Streaming by proximity — omitted
Load the full .graph snapshot at world entry. At bostrom-23M scale (312MB signals, mmap'd zero-copy) this fits in unified memory. Streaming deferred to a future spec.
Complexity analysis
Bostrom at block 23M: n=2,921,230 particles, m=2,705,332 cyberlinks, avg degree ~1.85.
Epoch operations (background, ≤1 Hz)
| operation | algorithm | cost | note |
|---|---|---|---|
| Eigensolver (full) | LOBPCG on normalized ℒ, k=32 Krylov | O(n·d̄·k) | every 64 epochs or ΔG > 5% |
| Eigensolver (incremental) | perturbation theory, h-hop neighborhood | O(|Nₕ|·d̄) | per epoch when applicable |
| Procrustes alignment | SVD on anchor-1024 | O(|anchor|) | per epoch |
| Heat-kernel BVH | Chebyshev K=20 at 4 τ scales | O(K·m) per scale | per epoch |
| NRF training (Phase 2+) | Adam on 2^16 points | O(N_train) | per epoch, ~50ms ANE |
Yukawa screening (μ parameter) gives h-local perturbation: edits propagate only O(log 1/ε) hops.
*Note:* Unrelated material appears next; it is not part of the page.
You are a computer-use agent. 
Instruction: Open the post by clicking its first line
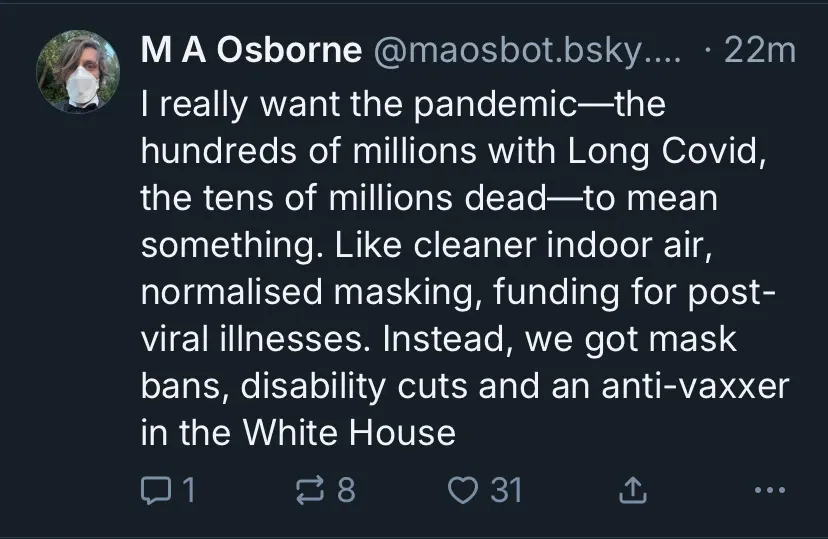[x=402, y=103]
Incremental eigensolver reuses this — only the affected neighborhood is recomputed.
Frame operations (foreground, display refresh)
| operation | cost | hardware |
|---|---|---|
| GPU BVH traversal (frustum cull) | O(log n) | aruminium compute |
| Diffusion step (1–2 iterations) | O(m) = ~2.7M ops | acpu AMX |
| Instance buffer upload (≤10K visible) | ~240 KB | unimem |
| T2 analytic impostor draw | O(visible), tile-shaded | aruminium |
| T3 Gaussian splat draw | O(visible at T3 screen size) | aruminium |
| Edge flow UV update | O(visible edges) | aruminium |
| IOSurface composite + present | O(pixels) | aruminium + unimem |
Target frame budget on M3 Pro at 4K 120Hz (8.3ms):
BVH cull compute: 0.3ms aruminium
diffusion step: 0.1ms acpu
T2 impostor pass: 1.5ms aruminium (tile-shaded deferred)
T3 splat pass: 1.0ms aruminium
edge pass (bundled): 1.0ms aruminium
composite + present: 0.5ms aruminium + unimem
slack: 3.9ms
Existing code inventory
mc crate — data layer (ready)
mc/src/graph/record.rs: Cyberlink — 128-byte fixed records (neuron, from, to,
token, amount, valence, block). CyberlinkIter over mmap'd bytes — zero-copy.
mc::graph::Graph reader — opens .graph, mmap's signals section.
Gaps: CSR adjacency builder, particle index (hemera→u32), crystal metadata reader.
These go in render::graph.
honeycrisp — Apple Silicon compute (ready for adaptation)
BufferPool (power-of-two size classes, zero alloc hot path) → reuse for position,
focus, instance buffers. Matmul + attention kernels → T∞ NRF (Phase 2+).
unimem IOSurface → zero-copy frame handoff (no GPU→CPU readback).
Gaps: sparse CSR matvec, Chebyshev dispatch, GPU BVH traversal, Gaussian splat rasterization. Clifford kernels for Phase 3.
bevy shell — ECS and GPU bridge (ready)
GpuBridgePlugin: device + queue shared to main world — render crate gets them free.
WorldState FSM + OnEnter/OnExit/Update pattern — add WorldState::Graph.
Sugarloaf offscreen pattern (proven) → T1 label rendering in world space.
cybergraph crate — physics (separate repo, consumed as lib)
Eigensolver, PageRank, heat-kernel approximation live in cybergraph crate — not
in render. Render imports computed positions and focus as inputs. This is the
"discrete field theory engine"; render is the observer.
Implementation order (Phase 1)
| step | module | deliverable |
|---|---|---|
| 1 | render::graph |
snapshot loader, CSR builder, particle index |
| 2 | render::epoch::eigensolver |
LOBPCG positions; Procrustes aligned |
| 3 | render::epoch::bvh |
heat-kernel BVH, 4 τ scales, AABB per node |
| 4 | render::frame::cull |
GPU BVH traversal → VisibleSet + TierLevel |
| 5 | render::frame::tiers::t2 |
analytic impostor (indirect draw, tile-shaded) |
| 6 | render::frame::tiers::t3 |
Gaussian splat (Kerbl 2023) |
| 7 | render::bevy |
GraphWorldPlugin, WorldState::Graph, Cmd+5 |
| 8 | render::frame::tiers::t1 |
labels via sugarloaf, world-space text |
| 9 | render::frame::edges |
bundled tubes, flow UV animation |
| 10 | render::frame::tiers::t0 |
content entry: camera transition + sandbox |
| 11 | conformance | P-RENDER-TOPO, P-RENDER-POS, P-RENDER-FPS |
Phase 2: T∞ hash-grid MLP (no CT-0.1). Phase 3: T∞ full NRF — CT-0.1 + Clifford block + volume ray-march.